::: SUPPLIED PASSAGE :::
The Pitter, Clockwork Brewhouse at the Willowton Tea Factory, R30 for 500ml draft, currently only available at festivals

The Willowton Tea Factory (WTF) is a tiny co-operative brewery in a not particularly well maintained industrial park in Pietermaritzburg. It's staffed by three affable, super-hospitable brewers - Megan Gemmel (Clockwork Brewhouse), Dion van Huyssteen (Doctrine Brewing) and Travis Boast (Mo'Gravity) - who met at the local homebrewing club and decided to join forces. The brewery isn't particularly swish; their mash tun hangs from a chain, and, despite an obsessive approach to hygiene, they seem to have a problem with fruit flies. WTF, indeed. But it's not about being swish, it's about enjoyment. There's a childish joy here, and it shows in their beers.

Doctrine's Harbinger Amber Lager - laced with East Kent Goldings and what should be an excessive amount of roasted malt - really should be ridiculous. But once you get past the shock of drinking a lager/rauchbier hybrid, it's satisfying; smooth and smoky, finishing clean.

"It started as a joke," says Van Huyssteen, "but I just kept drinking it." Boast concurs: "It's actually one of my favourite beers at the moment."
::: EXERCISE DATA :::
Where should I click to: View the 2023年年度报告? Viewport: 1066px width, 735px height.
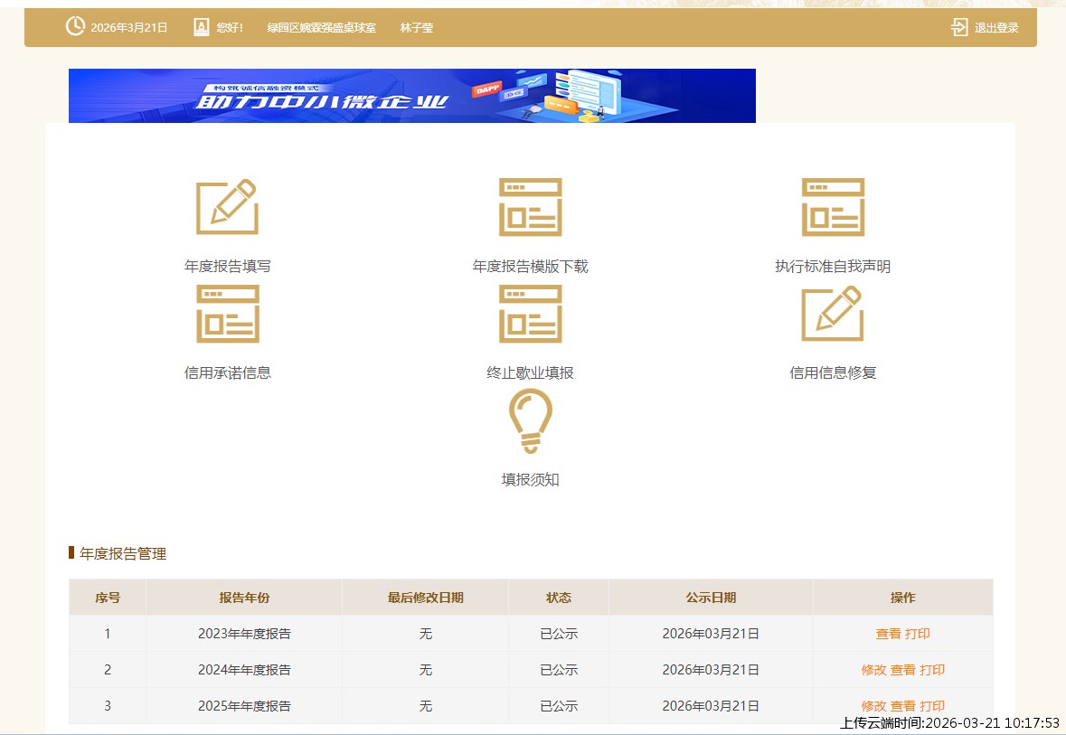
:::
WHAT THE TASK ASKS »
Extend the article about the Willowton Tea Factory brewery in Pietermaritzburg, beginning immediately after its final sentence.

EXERCISE OUTPUT »
Maybe Boast likes it so much because he is a connoisseur of the brewing bizarre. His Serendipity is a weird cross between a French Biere de Garde and an English brown ale, which he terms a "European mild". It's a good bitter at any rate, with heady crystal malt esters and bags of red fruit.

Gemmel is a meticulous brewer - she is a microbiologist, after all - and her beers are perhaps the most accomplished of WTF's output. Her ESB is simple and sophisticated, a gorgeous amber sipper with a rich crystal nose and a dry, bitter mineral finish. That's not to say that she doesn't experiment. The brown-red Clockwork Pitter - a porter/bitter hybrid - is just begging to be aged in a brandy barrel: a caramel nose, leading into toffee, plum, hop spice, hints of dark chocolate and a slight roast finish. It's not going to win any points for stylistic adherence, but it's still a lovely beer.

Which I suppose is the point of WTF: don't we all like to be a bit anti-establishment?